ChatGPT created a very nice headline, but the summary is way too long. Remember that:
Users don’t read; they scan. We need to optimize our design for fast scanning.
It’s better to show a couple of sentences max in the description so that we will use only the first sentence from the output generated by ChatGPT. Plus we will also modify the default labels for the call to action buttons to “Buy now” and “Visit stores.”
Note that ChatGPT is a text-to-text tool, so it cannot generate images for you. If you want to generate AI images, you should use tools like Dalle-2 or midjourney.
Key features impact purchase decisions. It’s essential to identify the set of critical features and provide a short and to-the-point description for each feature. Let’s see how ChatGPT can help us with that.
As you can see, ChatGPT identifies three key features and describes each one. Although descriptions are fine, they are a bit long, so similar to the hero section; we need to leave only one sentence for each description.
The technical section should feature a summary of the hardware details that this device has to offer.

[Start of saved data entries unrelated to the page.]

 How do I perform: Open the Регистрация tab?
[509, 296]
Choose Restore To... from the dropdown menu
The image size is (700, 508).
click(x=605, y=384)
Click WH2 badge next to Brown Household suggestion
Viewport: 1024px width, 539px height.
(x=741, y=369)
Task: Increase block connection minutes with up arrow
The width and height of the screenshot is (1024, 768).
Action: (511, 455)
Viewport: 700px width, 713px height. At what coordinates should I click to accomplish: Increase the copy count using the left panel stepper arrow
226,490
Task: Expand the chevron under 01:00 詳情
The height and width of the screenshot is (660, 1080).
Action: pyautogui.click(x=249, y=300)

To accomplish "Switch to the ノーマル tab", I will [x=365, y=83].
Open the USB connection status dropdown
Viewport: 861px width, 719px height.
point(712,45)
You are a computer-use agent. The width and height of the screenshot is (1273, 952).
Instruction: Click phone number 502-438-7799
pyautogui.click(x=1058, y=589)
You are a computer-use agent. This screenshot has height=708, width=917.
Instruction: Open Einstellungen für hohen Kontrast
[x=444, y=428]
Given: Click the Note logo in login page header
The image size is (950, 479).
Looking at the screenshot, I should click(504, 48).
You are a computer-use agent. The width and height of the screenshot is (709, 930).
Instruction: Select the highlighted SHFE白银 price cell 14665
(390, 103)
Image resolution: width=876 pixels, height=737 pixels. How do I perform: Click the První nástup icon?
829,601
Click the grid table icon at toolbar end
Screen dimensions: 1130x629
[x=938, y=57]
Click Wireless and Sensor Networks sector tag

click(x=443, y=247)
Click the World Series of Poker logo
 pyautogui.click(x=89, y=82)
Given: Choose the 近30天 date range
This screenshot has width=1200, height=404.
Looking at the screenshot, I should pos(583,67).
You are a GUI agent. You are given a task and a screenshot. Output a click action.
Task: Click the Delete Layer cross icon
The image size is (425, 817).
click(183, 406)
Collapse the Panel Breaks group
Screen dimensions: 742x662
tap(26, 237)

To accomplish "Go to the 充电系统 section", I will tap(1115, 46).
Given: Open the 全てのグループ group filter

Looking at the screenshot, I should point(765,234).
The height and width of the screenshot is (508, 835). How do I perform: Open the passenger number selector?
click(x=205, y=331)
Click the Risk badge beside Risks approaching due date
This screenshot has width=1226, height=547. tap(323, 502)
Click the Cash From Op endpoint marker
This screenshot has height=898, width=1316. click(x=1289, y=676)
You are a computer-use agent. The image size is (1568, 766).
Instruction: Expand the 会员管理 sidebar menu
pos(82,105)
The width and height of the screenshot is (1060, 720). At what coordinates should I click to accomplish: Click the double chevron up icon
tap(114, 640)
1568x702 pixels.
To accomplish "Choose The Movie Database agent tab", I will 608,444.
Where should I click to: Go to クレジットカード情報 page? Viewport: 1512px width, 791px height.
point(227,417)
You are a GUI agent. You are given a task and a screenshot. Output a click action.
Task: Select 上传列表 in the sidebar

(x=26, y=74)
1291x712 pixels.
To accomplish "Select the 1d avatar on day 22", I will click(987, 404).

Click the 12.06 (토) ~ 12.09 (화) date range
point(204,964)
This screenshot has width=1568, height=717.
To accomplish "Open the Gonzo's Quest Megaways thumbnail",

The language we use for this section should be accessible to various groups of users, including people who are not technically savvy. Let’s see what ChatGPT can do for us.
As you can see, ChatGPT not only created a solid list of technical details but also described each detail using simple language that everyone could understand.
Testimonials should always be collected from actual users. You should always include quotes from your real customers. During the design phase, you can use tools like ChatGPT to generate the testimonials, but don’t forget to replace them with actual quotes.
ChatGPT tends to write long texts, but you can use a simple trick to optimize the output generated by ChatGPT. Simply ask ChatGPT a follow-up question “make testimonials shorter.”
As you can see, ChatGPT optimizes the output.
FAQ section (Warranty point)
It’s time to fill out the FAQ section. For our example, we will cover only the first point from the FAQ section: service and warranty.
ChatGPT generated a very valuable text that can be used for the FAQ section.
We almost finished creating our web page. The last thing we need to do is to fill the act-on section. We can reuse part of the text we’ve had in the hero section (it will help us create a sense of continuity). But for this section, I want to use very actionable labels for call-to-action buttons.
Labels “Get yours now” and “Unlock your potential” are very relevant to the primary call to action button. Regarding the secondary button, I think that “Join the community” is a very interesting option because it makes us think about building a community for our users.
It’s time to check how all blocks will work together on this page.
As you can see, ChatGPT was able to speed up our design process. Not only it shared the structure for the page, but it also helped us to fill it out with actual content. The tool tends to write longer text, which often requires optimization. But overall, ChatGPT can significantly improve the efficiency of the web design process.